How TeX macros actually work: Part 5

Part 1 Part 2 Part 3 Part 4 Part 5 Part 6

Introduction and overview

In Part 4 we reviewed some basic properties of TeX macros in preparation for the next two articles where we take a close look at the underlying mechanics of TeX macros: specialized token lists. In these final two articles we use diagrams, called node lists, that were prepared from data generated using a specially modified version of Knuth’s original TeX software—those modifications were designed to access internal TeX data structures which are normally inaccessible to the user. By “hooking into” TeX’s internal macro-processing and execution routines it was possible to write out graphical data which enables a more detailed and accurate discussion of TeX’s macro-processing behaviour. Overleaf hopes that these diagrams assist readers to achieve a better understanding of how TeX macros really work.
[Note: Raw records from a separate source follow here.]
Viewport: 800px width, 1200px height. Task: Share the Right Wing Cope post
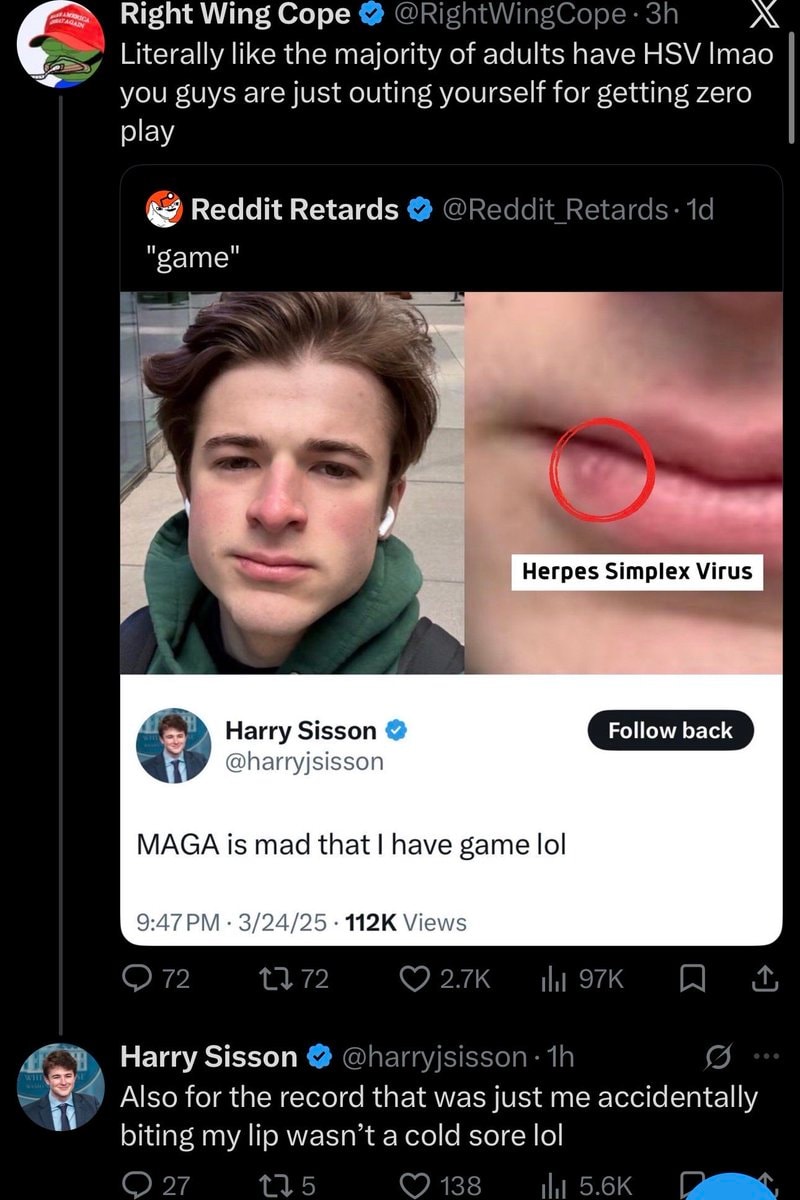(765, 980)
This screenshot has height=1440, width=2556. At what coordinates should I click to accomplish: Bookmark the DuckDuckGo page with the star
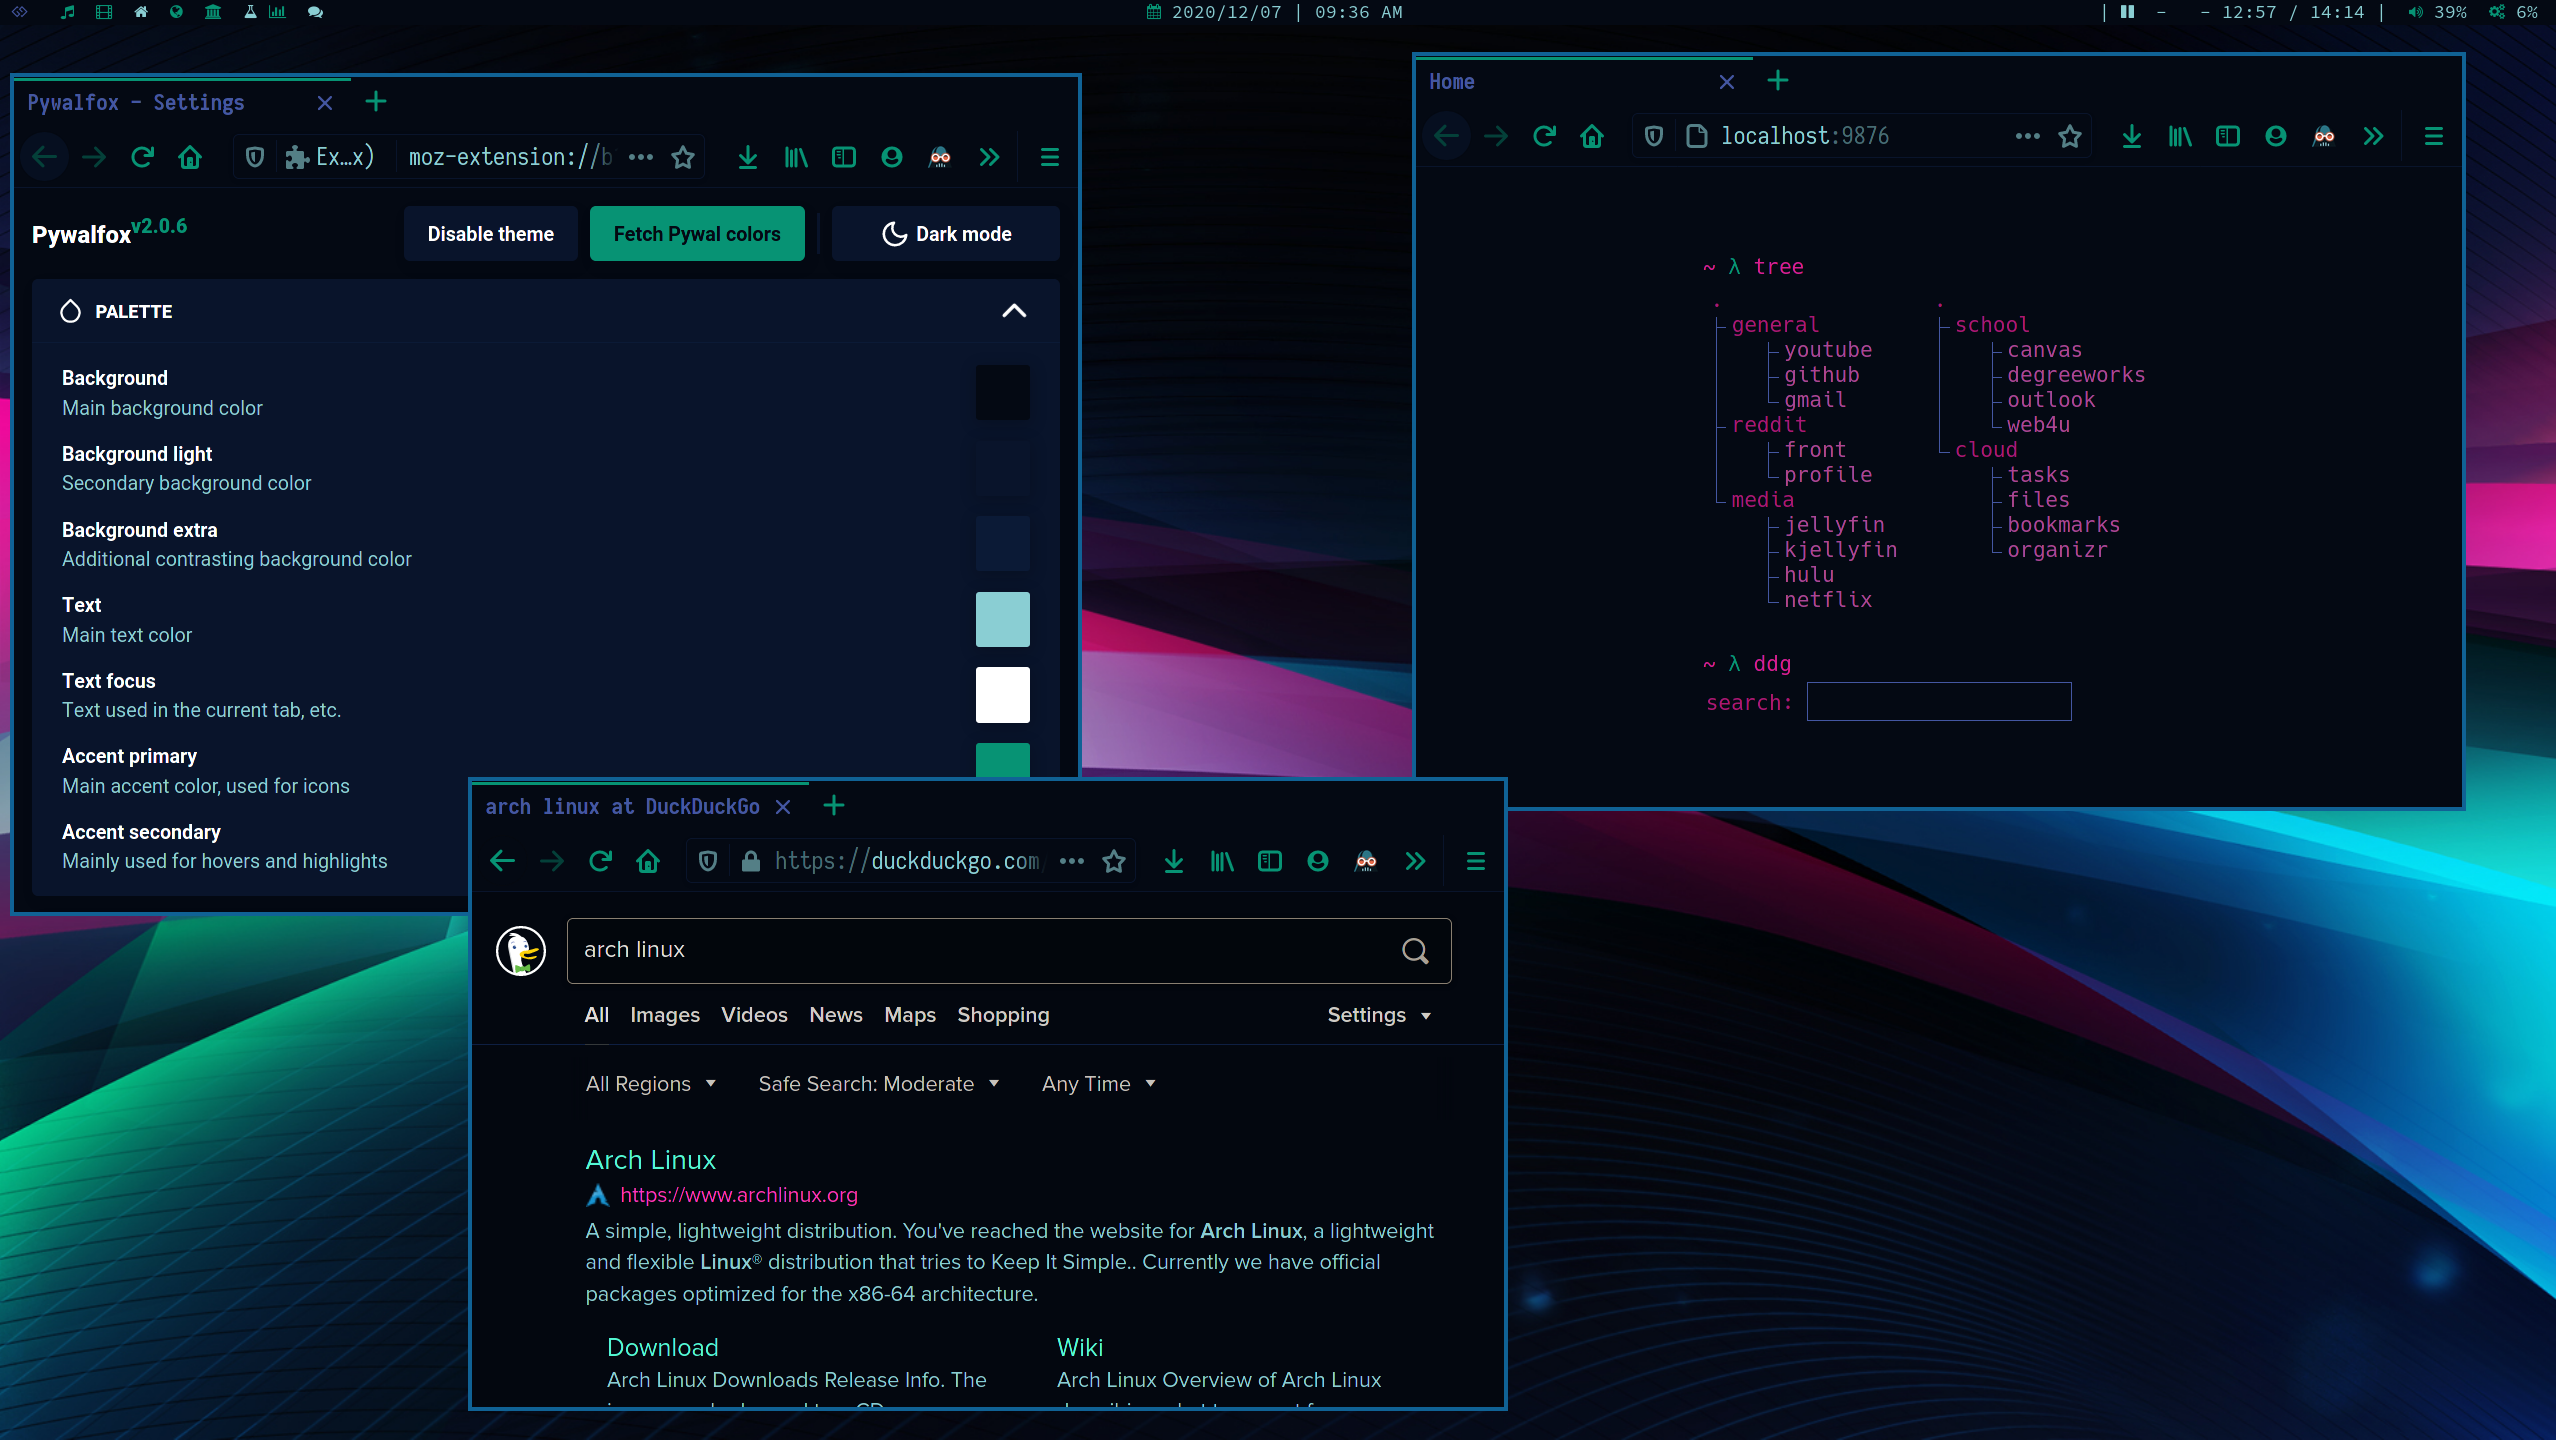point(1114,861)
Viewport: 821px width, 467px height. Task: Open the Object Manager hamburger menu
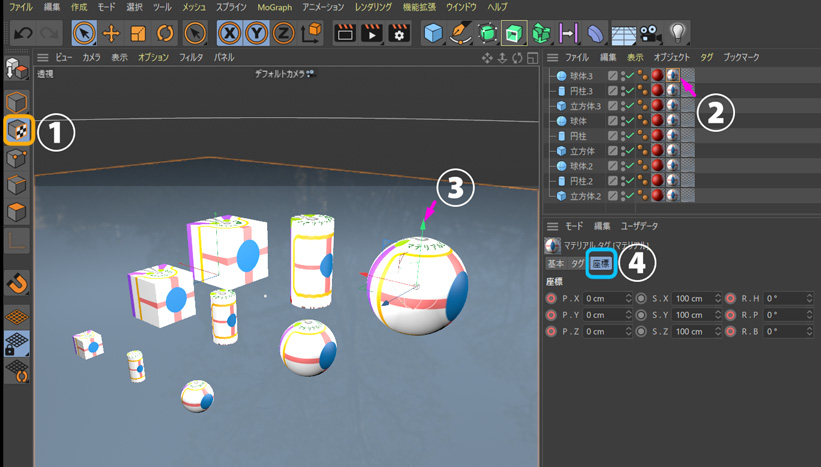click(x=552, y=58)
Possible additional background reading

Overleaf has already published two token-related articles that provide additional background information on TeX tokens and TeX token lists. Do please take time to check them out if you need to fill any gaps in your understanding and help you get the most from Parts 5 and 6 of this series.

Macros as token lists

When TeX detects a macro-creation command (\def, \edef, \gdef or \xdef) within the input stream it triggers a process which converts both of the sections <parameter text><replacement text> of our macro’s definition into one long token list—but a very particular type of token list.

Token lists for macros are slightly different to other token lists used within TeX because they contain “special” token values that only processes internal to TeX itself can create/generate: those special tokens cannot be directly created by any commands that you can include in your .tex file. TeX creates and uses those “special” token values to help with processing your macro call, as we’ll explore and explain below.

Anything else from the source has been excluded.